→ Stored data:
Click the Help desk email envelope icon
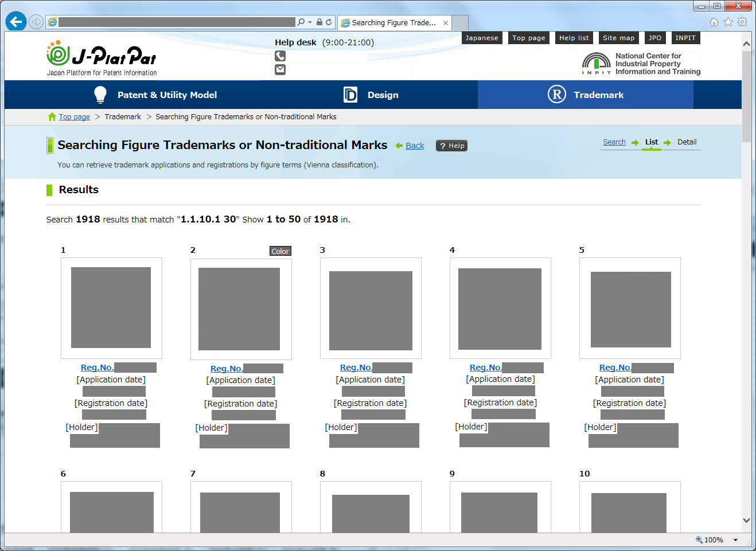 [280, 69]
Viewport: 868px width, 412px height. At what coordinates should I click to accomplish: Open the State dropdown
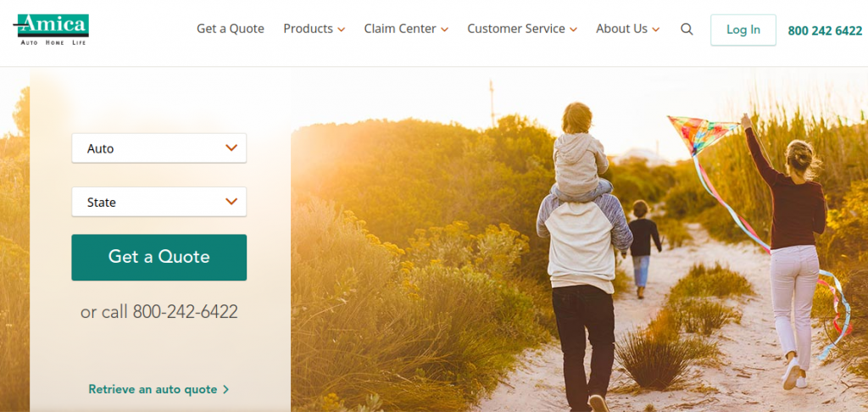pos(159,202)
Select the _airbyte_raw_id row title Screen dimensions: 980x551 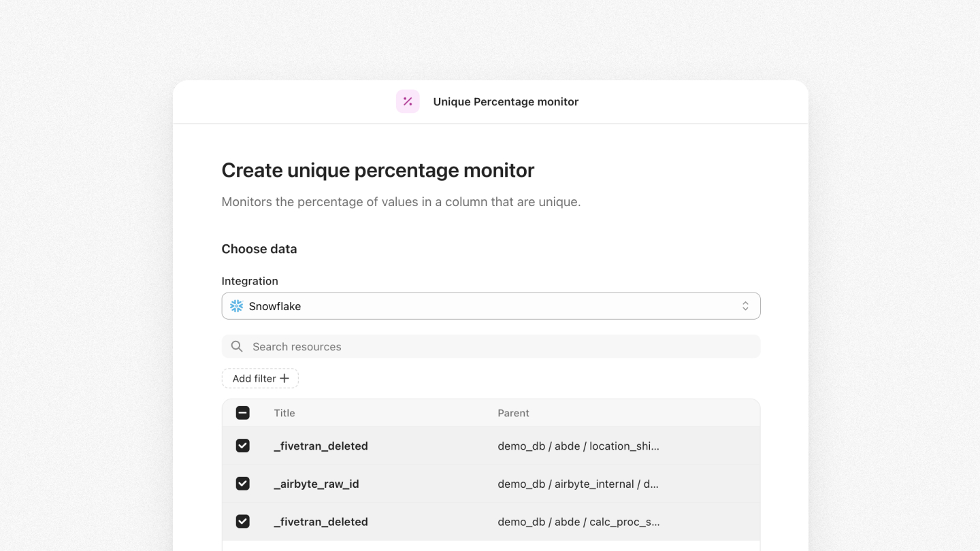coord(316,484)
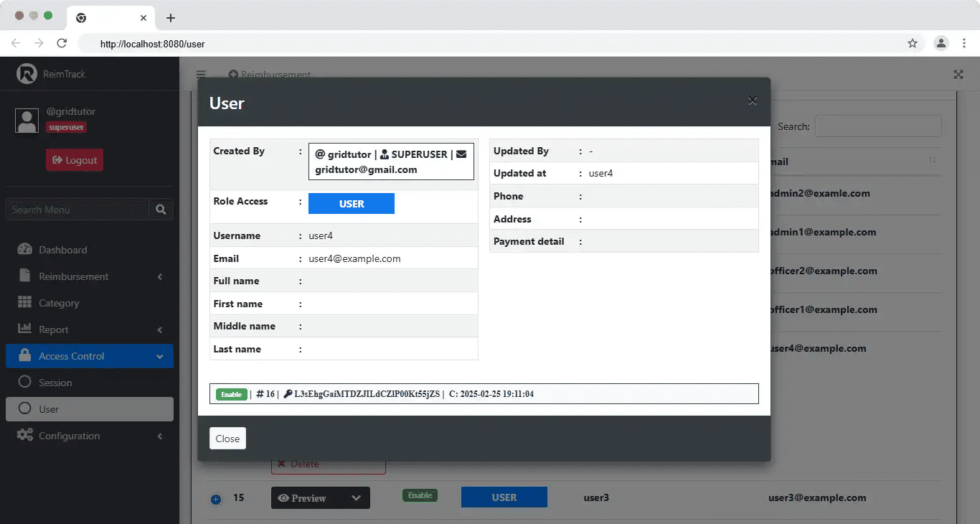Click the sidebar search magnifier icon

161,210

---

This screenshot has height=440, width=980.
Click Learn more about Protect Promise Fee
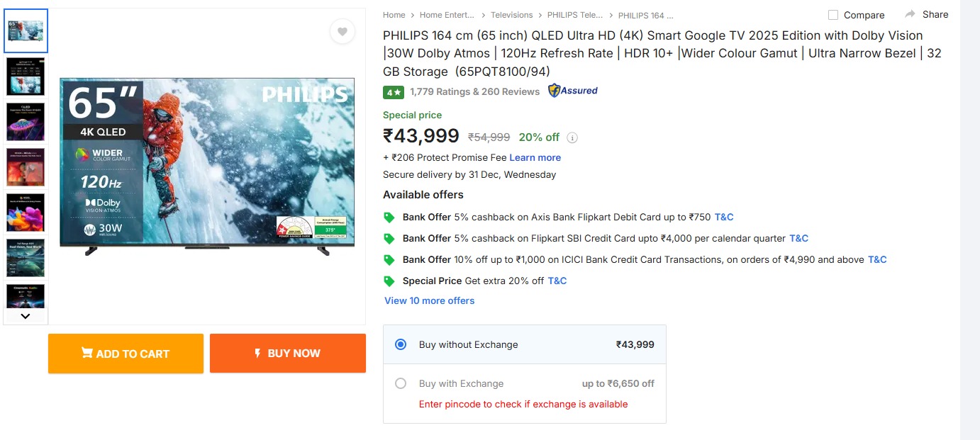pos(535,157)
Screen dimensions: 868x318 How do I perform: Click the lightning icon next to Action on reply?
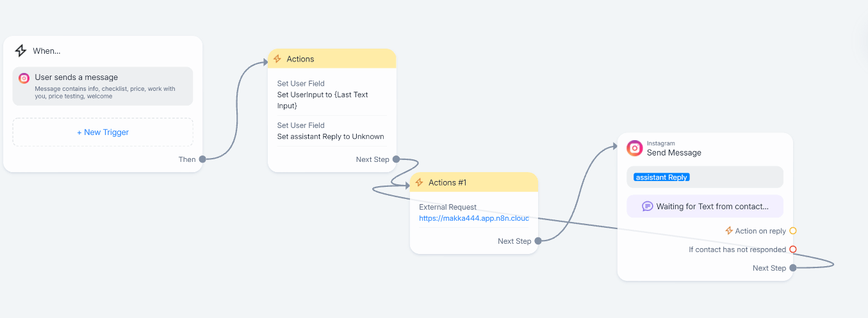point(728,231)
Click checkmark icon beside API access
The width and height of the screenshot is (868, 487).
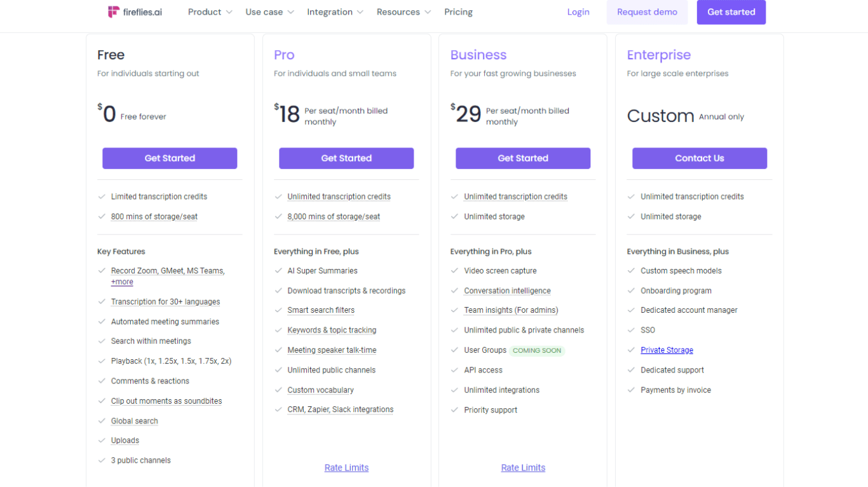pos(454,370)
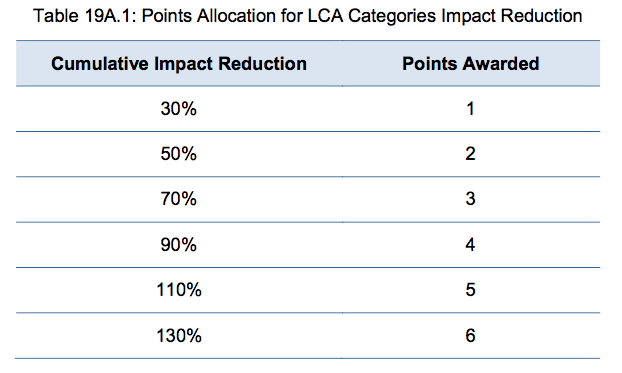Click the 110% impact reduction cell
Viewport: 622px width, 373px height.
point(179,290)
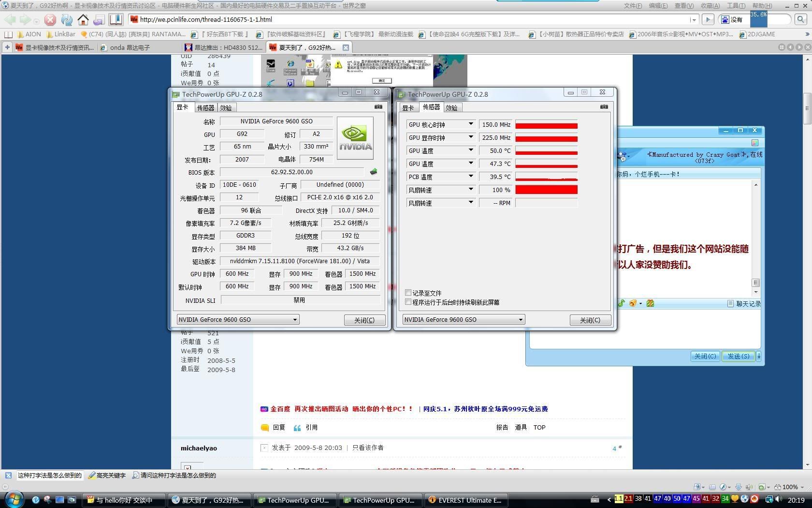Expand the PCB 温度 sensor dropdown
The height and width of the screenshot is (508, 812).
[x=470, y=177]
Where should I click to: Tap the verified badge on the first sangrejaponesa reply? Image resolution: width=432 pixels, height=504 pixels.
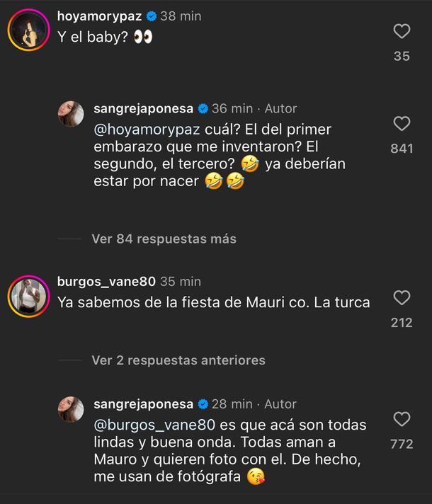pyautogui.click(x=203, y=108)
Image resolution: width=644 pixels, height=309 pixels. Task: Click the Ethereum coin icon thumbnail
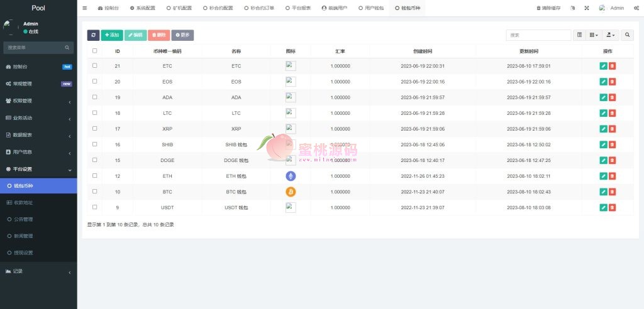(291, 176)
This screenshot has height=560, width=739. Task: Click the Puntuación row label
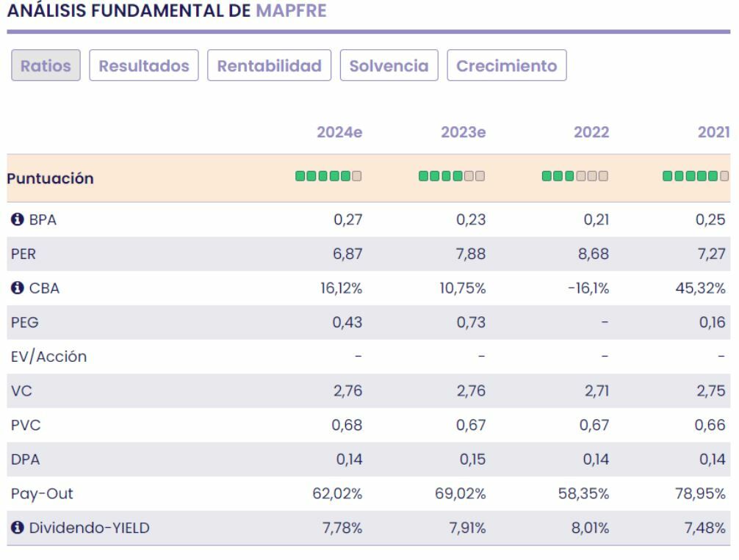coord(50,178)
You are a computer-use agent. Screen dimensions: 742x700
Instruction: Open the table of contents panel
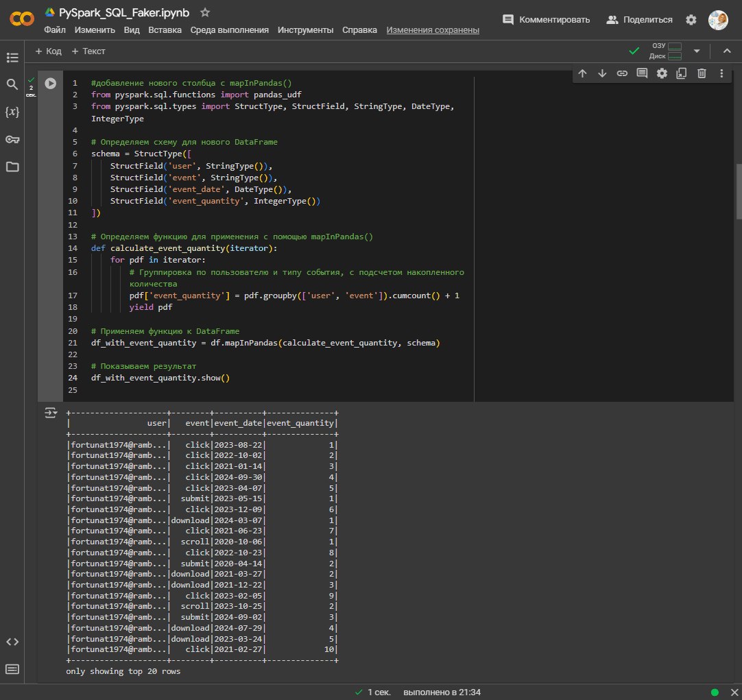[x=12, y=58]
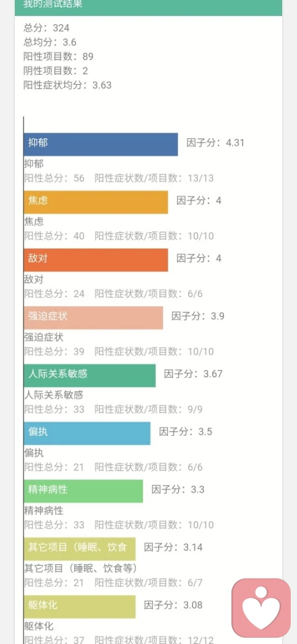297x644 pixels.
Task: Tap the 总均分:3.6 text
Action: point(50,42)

→ Requirement: Go to the line above holding "Screen dimensions: 868x318", then copy exactly each line down to and including the one holding "Click checkmark icon beside API access", leaving pictures out.

→ Your solution:
Screen dimensions: 868x318 How do I perform: Click the lightning icon next to Action on reply?
point(728,231)
Click checkmark icon beside API access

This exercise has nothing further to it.